START Data in this exercise

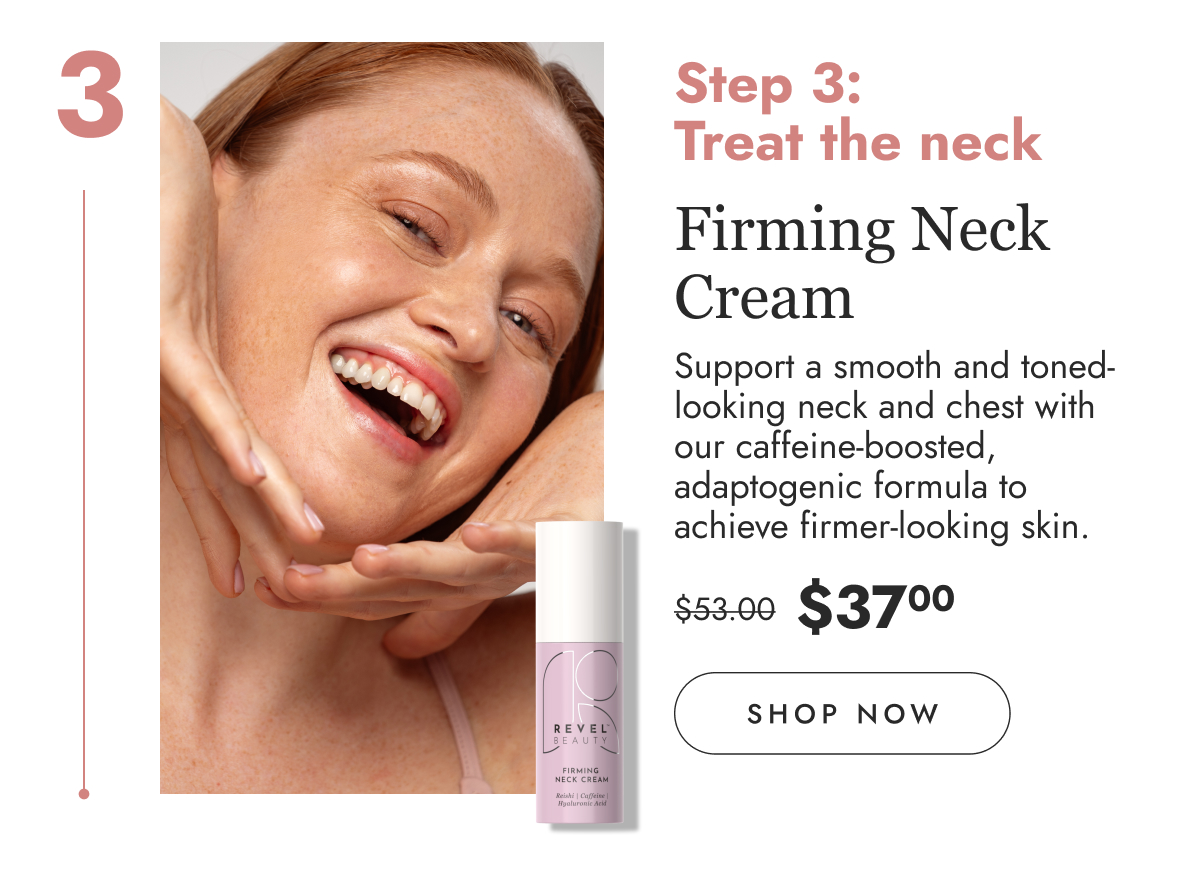1200x896 pixels.
Task: Click the text 'Treat the neck'
Action: click(858, 141)
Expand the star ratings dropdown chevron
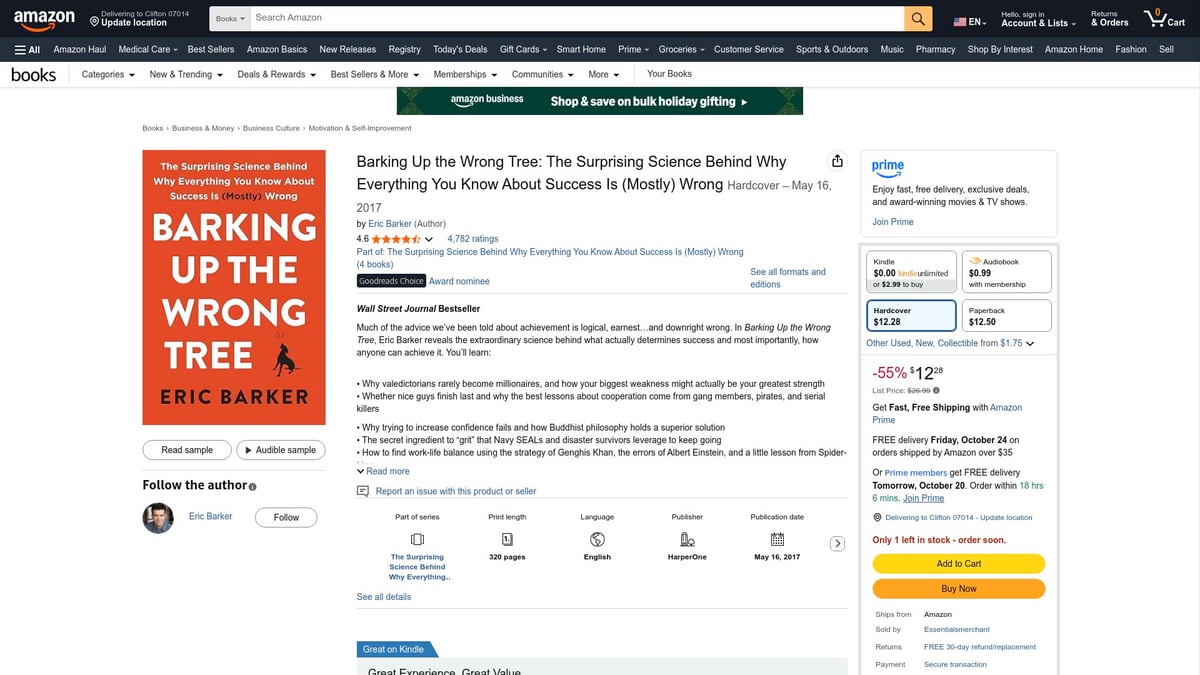Viewport: 1200px width, 675px height. coord(429,240)
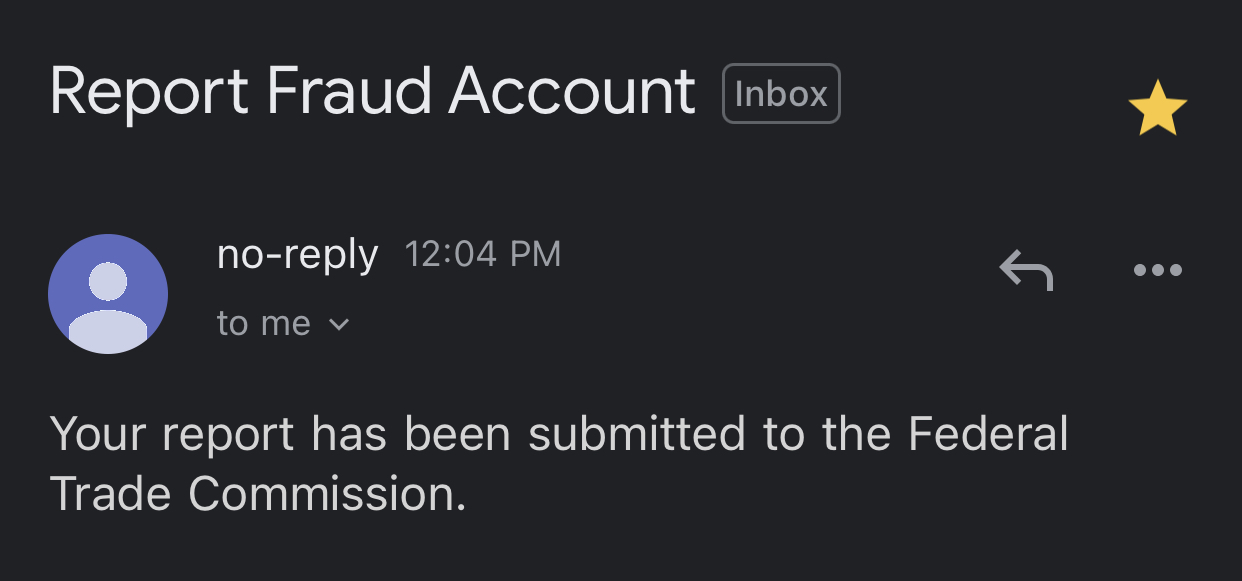This screenshot has width=1242, height=581.
Task: Reply using the curved arrow icon
Action: [1026, 270]
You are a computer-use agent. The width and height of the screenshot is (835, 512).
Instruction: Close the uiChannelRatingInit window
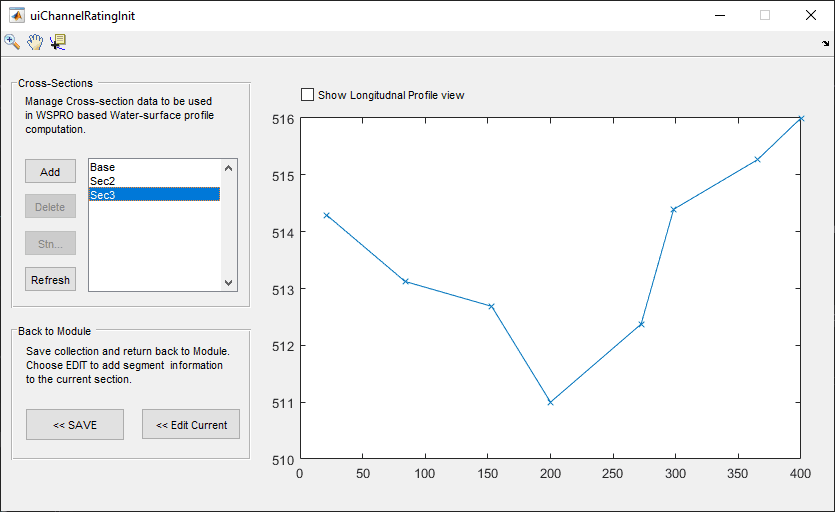click(x=811, y=15)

END Data in this exercise

§ Aim of the task: Output the material from the line with "You are a computer-use" up to and including its final line as a JSON list of strings, one string per line and no blank lines. Leave out the pictures.

§ Solution below:
[
  "You are a computer-use agent. The width and height of the screenshot is (835, 512).",
  "Instruction: Close the uiChannelRatingInit window",
  "click(x=811, y=15)"
]